Esta situación explica en gran medida por qué el transporte automotor concentra hoy el 88% de las cargas del país.

Además de ofrecer un servicio puerta a puerta, el camión evita buena parte de los costos administrativos y operativos asociados a los transbordos ferroviarios.

Entre las principales falencias aparecen la falta de nodos logísticos intermodales, la ausencia de puertos secos con servicios aduaneros en el interior del país y la inexistencia de accesos ferroviarios adecuados a las terminales portuarias del Área Metropolitana de Buenos Aires.

La UIA también reclama la incorporación de bitrocha en los accesos a puertos e industrias para evitar transbordos entre redes de trocha ancha y angosta, además de incentivos para que el sector privado construya desvíos ferroviarios propios.

El desafío del transporte de contenedores

Otra debilidad del sistema argentino es la escasa participación del transporte contenerizado. Actualmente cerca del 70% de la carga ferroviaria corresponde a graneles sólidos y áridos.

La entidad propone desarrollar vagones de doble estiba (double stack), capaces de transportar una mayor cantidad de contenedores por formación, reduciendo costos operativos y mejorando la eficiencia del sistema.
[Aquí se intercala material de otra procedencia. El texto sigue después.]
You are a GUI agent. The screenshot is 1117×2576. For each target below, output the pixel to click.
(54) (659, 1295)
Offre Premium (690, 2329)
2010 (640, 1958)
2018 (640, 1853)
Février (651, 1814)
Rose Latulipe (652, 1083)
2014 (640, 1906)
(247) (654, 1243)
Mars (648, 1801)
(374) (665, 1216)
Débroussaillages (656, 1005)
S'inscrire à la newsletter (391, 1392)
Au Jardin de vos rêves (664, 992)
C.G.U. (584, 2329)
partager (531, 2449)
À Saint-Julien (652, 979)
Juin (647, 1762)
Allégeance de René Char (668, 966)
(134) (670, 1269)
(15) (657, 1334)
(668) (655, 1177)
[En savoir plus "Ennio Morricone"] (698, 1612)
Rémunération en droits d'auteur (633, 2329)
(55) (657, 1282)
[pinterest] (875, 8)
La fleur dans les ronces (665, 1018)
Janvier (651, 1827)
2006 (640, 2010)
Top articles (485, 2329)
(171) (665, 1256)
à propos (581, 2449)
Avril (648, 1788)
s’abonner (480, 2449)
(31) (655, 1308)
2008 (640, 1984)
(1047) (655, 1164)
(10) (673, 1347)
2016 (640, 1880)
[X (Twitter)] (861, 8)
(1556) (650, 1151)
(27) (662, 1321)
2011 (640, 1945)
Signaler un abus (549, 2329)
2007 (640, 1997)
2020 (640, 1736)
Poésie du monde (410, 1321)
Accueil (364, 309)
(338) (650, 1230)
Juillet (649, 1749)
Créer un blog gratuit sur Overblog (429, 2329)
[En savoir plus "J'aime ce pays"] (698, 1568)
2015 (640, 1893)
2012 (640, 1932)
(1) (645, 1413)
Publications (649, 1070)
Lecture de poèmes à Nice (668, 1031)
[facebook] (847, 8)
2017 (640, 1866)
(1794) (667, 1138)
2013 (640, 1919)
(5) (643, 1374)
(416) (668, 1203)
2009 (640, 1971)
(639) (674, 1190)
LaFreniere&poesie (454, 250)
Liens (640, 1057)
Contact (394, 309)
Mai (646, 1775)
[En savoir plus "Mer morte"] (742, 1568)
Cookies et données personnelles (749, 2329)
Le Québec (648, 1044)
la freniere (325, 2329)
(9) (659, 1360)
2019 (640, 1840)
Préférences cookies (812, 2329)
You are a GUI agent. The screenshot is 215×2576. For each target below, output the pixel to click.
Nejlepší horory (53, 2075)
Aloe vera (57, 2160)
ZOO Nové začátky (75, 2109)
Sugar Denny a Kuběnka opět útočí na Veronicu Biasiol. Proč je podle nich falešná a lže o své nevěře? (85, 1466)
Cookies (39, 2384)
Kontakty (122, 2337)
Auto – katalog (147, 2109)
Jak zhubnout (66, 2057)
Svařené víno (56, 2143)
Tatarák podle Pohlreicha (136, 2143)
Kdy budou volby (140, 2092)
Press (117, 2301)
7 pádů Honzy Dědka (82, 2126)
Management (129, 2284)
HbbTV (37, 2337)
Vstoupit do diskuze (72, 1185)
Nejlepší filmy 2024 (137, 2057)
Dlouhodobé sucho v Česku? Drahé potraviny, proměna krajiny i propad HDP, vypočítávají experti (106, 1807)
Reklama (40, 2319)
Minería y energía exigen una logística diferente

La expansión prevista para sectores como el litio, el cobre y Vaca Muerta incrementará la presión sobre una infraestructura que ya opera con fuertes restricciones.

La minería demanda transporte de cargas pesadas hacia operaciones ubicadas a más de 4.000 metros sobre el nivel del mar, mientras que el desarrollo de Vaca Muerta requiere soluciones ferroviarias para movilizar grandes volúmenes de arena y otros insumos.

En este contexto cobra relevancia el proyecto ferroviario hacia Añelo, que contempla la construcción de aproximadamente 80 kilómetros de vía nueva para conectar el yacimiento con la red nacional.

Sin embargo, incluso en este caso persisten desafíos asociados a los costos de estiba y a la competitividad frente al transporte directo por camión.

El costo económico de la ineficiencia logística

La falta de planificación logística tiene un impacto directo sobre la competitividad de la economía.

Para productos de bajo valor relativo, como el maíz, el costo del transporte puede absorber una parte significativa del precio final, reduciendo la rentabilidad del productor y desincentivando nuevas inversiones.

En definitiva, el diagnóstico plantea que la competitividad logística no depende únicamente de reconstruir vías ferroviarias.

También exige ampliar el parque de locomotoras y vagones, desarrollar infraestructura intermodal, mejorar los accesos a puertos y centros logísticos e integrar una red capaz de acompañar el crecimiento proyectado de las exportaciones mineras, energéticas e industriales.